[Start of Attachment]

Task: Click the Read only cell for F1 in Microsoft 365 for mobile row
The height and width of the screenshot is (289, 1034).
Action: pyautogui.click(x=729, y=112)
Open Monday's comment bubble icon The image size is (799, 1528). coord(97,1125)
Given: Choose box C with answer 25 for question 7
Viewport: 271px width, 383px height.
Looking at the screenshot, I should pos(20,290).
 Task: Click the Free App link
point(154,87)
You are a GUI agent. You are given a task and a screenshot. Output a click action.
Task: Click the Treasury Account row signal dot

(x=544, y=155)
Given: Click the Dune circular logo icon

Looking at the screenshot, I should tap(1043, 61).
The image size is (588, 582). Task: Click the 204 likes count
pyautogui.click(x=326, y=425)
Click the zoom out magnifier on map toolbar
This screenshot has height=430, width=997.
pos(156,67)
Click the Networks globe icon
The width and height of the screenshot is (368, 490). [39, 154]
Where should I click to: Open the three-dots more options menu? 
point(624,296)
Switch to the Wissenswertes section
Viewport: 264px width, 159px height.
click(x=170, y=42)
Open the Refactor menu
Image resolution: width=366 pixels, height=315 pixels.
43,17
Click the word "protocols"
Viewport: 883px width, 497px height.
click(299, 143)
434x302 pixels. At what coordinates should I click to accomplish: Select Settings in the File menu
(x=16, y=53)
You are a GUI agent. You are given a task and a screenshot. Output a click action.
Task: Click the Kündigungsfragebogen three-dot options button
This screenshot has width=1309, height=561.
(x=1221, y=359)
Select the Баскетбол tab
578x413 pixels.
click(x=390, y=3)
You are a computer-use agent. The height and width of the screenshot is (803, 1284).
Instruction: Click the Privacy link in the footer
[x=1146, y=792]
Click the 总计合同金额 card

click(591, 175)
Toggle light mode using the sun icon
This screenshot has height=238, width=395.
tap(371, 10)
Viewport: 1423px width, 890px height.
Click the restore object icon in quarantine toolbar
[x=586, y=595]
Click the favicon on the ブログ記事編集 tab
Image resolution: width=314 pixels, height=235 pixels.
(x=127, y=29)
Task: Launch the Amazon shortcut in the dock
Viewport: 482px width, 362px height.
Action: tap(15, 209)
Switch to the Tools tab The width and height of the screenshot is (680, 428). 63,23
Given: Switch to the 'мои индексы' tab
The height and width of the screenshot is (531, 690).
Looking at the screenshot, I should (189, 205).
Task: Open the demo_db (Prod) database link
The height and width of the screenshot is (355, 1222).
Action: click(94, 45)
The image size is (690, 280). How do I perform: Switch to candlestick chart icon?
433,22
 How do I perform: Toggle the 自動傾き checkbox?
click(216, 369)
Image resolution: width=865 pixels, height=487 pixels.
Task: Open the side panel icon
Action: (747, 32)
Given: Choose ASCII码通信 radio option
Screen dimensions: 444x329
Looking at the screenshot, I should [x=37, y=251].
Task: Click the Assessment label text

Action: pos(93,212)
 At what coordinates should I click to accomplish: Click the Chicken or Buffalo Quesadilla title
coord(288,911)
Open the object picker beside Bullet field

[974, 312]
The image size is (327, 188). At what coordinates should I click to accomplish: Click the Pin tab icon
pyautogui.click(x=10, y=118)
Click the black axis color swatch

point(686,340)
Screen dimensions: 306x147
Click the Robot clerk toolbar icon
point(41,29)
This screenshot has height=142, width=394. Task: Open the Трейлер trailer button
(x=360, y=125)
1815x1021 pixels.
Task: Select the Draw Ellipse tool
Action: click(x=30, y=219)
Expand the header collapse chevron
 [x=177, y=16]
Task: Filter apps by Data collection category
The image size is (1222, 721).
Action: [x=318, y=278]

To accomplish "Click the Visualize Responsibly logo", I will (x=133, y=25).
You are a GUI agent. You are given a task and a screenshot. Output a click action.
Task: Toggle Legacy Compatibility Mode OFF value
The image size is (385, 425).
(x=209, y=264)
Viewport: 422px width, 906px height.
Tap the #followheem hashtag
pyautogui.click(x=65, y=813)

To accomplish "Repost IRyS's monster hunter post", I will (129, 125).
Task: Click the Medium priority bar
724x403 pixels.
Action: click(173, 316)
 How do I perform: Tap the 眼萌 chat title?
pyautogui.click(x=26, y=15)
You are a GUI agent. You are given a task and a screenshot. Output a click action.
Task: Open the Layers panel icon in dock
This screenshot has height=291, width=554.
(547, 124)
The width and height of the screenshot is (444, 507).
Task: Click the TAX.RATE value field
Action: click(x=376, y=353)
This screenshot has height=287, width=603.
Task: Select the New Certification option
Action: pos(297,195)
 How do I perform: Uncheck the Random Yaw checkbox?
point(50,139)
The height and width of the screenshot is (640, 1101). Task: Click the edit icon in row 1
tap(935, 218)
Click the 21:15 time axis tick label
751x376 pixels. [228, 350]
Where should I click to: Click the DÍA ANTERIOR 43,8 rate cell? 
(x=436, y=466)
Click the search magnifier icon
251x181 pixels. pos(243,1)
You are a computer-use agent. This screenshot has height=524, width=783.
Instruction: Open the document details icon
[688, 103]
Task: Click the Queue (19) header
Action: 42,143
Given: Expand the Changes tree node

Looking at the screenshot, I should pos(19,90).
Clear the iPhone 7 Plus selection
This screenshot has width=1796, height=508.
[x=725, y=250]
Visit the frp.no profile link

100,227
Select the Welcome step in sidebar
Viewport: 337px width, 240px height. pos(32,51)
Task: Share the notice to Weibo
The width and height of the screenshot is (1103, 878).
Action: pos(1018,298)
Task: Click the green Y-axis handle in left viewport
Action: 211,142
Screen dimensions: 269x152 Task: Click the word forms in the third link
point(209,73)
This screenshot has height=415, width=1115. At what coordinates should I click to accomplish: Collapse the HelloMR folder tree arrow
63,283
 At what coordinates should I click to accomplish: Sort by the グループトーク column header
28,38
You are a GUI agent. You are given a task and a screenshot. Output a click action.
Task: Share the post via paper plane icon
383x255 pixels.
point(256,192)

[End of Attachment]

- [Work to complete]: Restate the records word for word, keeping every line.

- [Task answer]:
Task: Click the Read only cell for F1 in Microsoft 365 for mobile row
The height and width of the screenshot is (289, 1034).
Action: pyautogui.click(x=729, y=112)
Open Monday's comment bubble icon The image size is (799, 1528). coord(97,1125)
Given: Choose box C with answer 25 for question 7
Viewport: 271px width, 383px height.
Looking at the screenshot, I should pos(20,290).
 Task: Click the Free App link
point(154,87)
You are a GUI agent. You are given a task and a screenshot. Output a click action.
Task: Click the Treasury Account row signal dot

(x=544, y=155)
Given: Click the Dune circular logo icon

Looking at the screenshot, I should tap(1043, 61).
The image size is (588, 582). Task: Click the 204 likes count
pyautogui.click(x=326, y=425)
Click the zoom out magnifier on map toolbar
This screenshot has height=430, width=997.
pos(156,67)
Click the Networks globe icon
The width and height of the screenshot is (368, 490). [39, 154]
Where should I click to: Open the three-dots more options menu? 
point(624,296)
Switch to the Wissenswertes section
Viewport: 264px width, 159px height.
click(x=170, y=42)
Open the Refactor menu
Image resolution: width=366 pixels, height=315 pixels.
43,17
Click the word "protocols"
Viewport: 883px width, 497px height.
click(299, 143)
434x302 pixels. At what coordinates should I click to accomplish: Select Settings in the File menu
(x=16, y=53)
You are a GUI agent. You are given a task and a screenshot. Output a click action.
Task: Click the Kündigungsfragebogen three-dot options button
This screenshot has width=1309, height=561.
(x=1221, y=359)
Select the Баскетбол tab
578x413 pixels.
click(x=390, y=3)
You are a computer-use agent. The height and width of the screenshot is (803, 1284).
Instruction: Click the Privacy link in the footer
[x=1146, y=792]
Click the 总计合同金额 card

click(591, 175)
Toggle light mode using the sun icon
This screenshot has height=238, width=395.
tap(371, 10)
Viewport: 1423px width, 890px height.
Click the restore object icon in quarantine toolbar
[x=586, y=595]
Click the favicon on the ブログ記事編集 tab
Image resolution: width=314 pixels, height=235 pixels.
(x=127, y=29)
Task: Launch the Amazon shortcut in the dock
Viewport: 482px width, 362px height.
Action: tap(15, 209)
Switch to the Tools tab The width and height of the screenshot is (680, 428). 63,23
Given: Switch to the 'мои индексы' tab
The height and width of the screenshot is (531, 690).
Looking at the screenshot, I should (189, 205).
Task: Open the demo_db (Prod) database link
The height and width of the screenshot is (355, 1222).
Action: click(94, 45)
The image size is (690, 280). How do I perform: Switch to candlestick chart icon?
433,22
 How do I perform: Toggle the 自動傾き checkbox?
click(216, 369)
Image resolution: width=865 pixels, height=487 pixels.
Task: Open the side panel icon
Action: (747, 32)
Given: Choose ASCII码通信 radio option
Screen dimensions: 444x329
Looking at the screenshot, I should [x=37, y=251].
Task: Click the Assessment label text

Action: pos(93,212)
 At what coordinates should I click to accomplish: Click the Chicken or Buffalo Quesadilla title
coord(288,911)
Open the object picker beside Bullet field

[974, 312]
The image size is (327, 188). At what coordinates should I click to accomplish: Click the Pin tab icon
pyautogui.click(x=10, y=118)
Click the black axis color swatch

point(686,340)
Screen dimensions: 306x147
Click the Robot clerk toolbar icon
point(41,29)
This screenshot has height=142, width=394. Task: Open the Трейлер trailer button
(x=360, y=125)
1815x1021 pixels.
Task: Select the Draw Ellipse tool
Action: click(x=30, y=219)
Expand the header collapse chevron
 [x=177, y=16]
Task: Filter apps by Data collection category
The image size is (1222, 721).
Action: [x=318, y=278]

To accomplish "Click the Visualize Responsibly logo", I will (x=133, y=25).
You are a GUI agent. You are given a task and a screenshot. Output a click action.
Task: Toggle Legacy Compatibility Mode OFF value
The image size is (385, 425).
(x=209, y=264)
Viewport: 422px width, 906px height.
Tap the #followheem hashtag
pyautogui.click(x=65, y=813)

To accomplish "Repost IRyS's monster hunter post", I will (129, 125).
Task: Click the Medium priority bar
724x403 pixels.
Action: click(173, 316)
 How do I perform: Tap the 眼萌 chat title?
pyautogui.click(x=26, y=15)
You are a GUI agent. You are given a task and a screenshot. Output a click action.
Task: Open the Layers panel icon in dock
This screenshot has height=291, width=554.
(547, 124)
The width and height of the screenshot is (444, 507).
Task: Click the TAX.RATE value field
Action: click(x=376, y=353)
This screenshot has height=287, width=603.
Task: Select the New Certification option
Action: pos(297,195)
 How do I perform: Uncheck the Random Yaw checkbox?
point(50,139)
The height and width of the screenshot is (640, 1101). Task: Click the edit icon in row 1
tap(935, 218)
Click the 21:15 time axis tick label
751x376 pixels. [228, 350]
Where should I click to: Click the DÍA ANTERIOR 43,8 rate cell? 
(x=436, y=466)
Click the search magnifier icon
251x181 pixels. pos(243,1)
You are a computer-use agent. This screenshot has height=524, width=783.
Instruction: Open the document details icon
[688, 103]
Task: Click the Queue (19) header
Action: 42,143
Given: Expand the Changes tree node

Looking at the screenshot, I should pos(19,90).
Clear the iPhone 7 Plus selection
This screenshot has width=1796, height=508.
[x=725, y=250]
Visit the frp.no profile link

100,227
Select the Welcome step in sidebar
Viewport: 337px width, 240px height. pos(32,51)
Task: Share the notice to Weibo
The width and height of the screenshot is (1103, 878).
Action: pos(1018,298)
Task: Click the green Y-axis handle in left viewport
Action: 211,142
Screen dimensions: 269x152 Task: Click the word forms in the third link
point(209,73)
This screenshot has height=415, width=1115. At what coordinates should I click to accomplish: Collapse the HelloMR folder tree arrow
63,283
 At what coordinates should I click to accomplish: Sort by the グループトーク column header
28,38
You are a GUI agent. You are given a task and a screenshot. Output a click action.
Task: Share the post via paper plane icon
383x255 pixels.
point(256,192)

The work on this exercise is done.